(Data section)

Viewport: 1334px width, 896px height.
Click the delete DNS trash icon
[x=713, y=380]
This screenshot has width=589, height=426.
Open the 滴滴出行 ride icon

(End Data section)

» Task requirements:
Each record must be reproduced exactly. Keep every one.

» Written response:
Viewport: 1334px width, 896px height.
Click the delete DNS trash icon
[x=713, y=380]
This screenshot has width=589, height=426.
Open the 滴滴出行 ride icon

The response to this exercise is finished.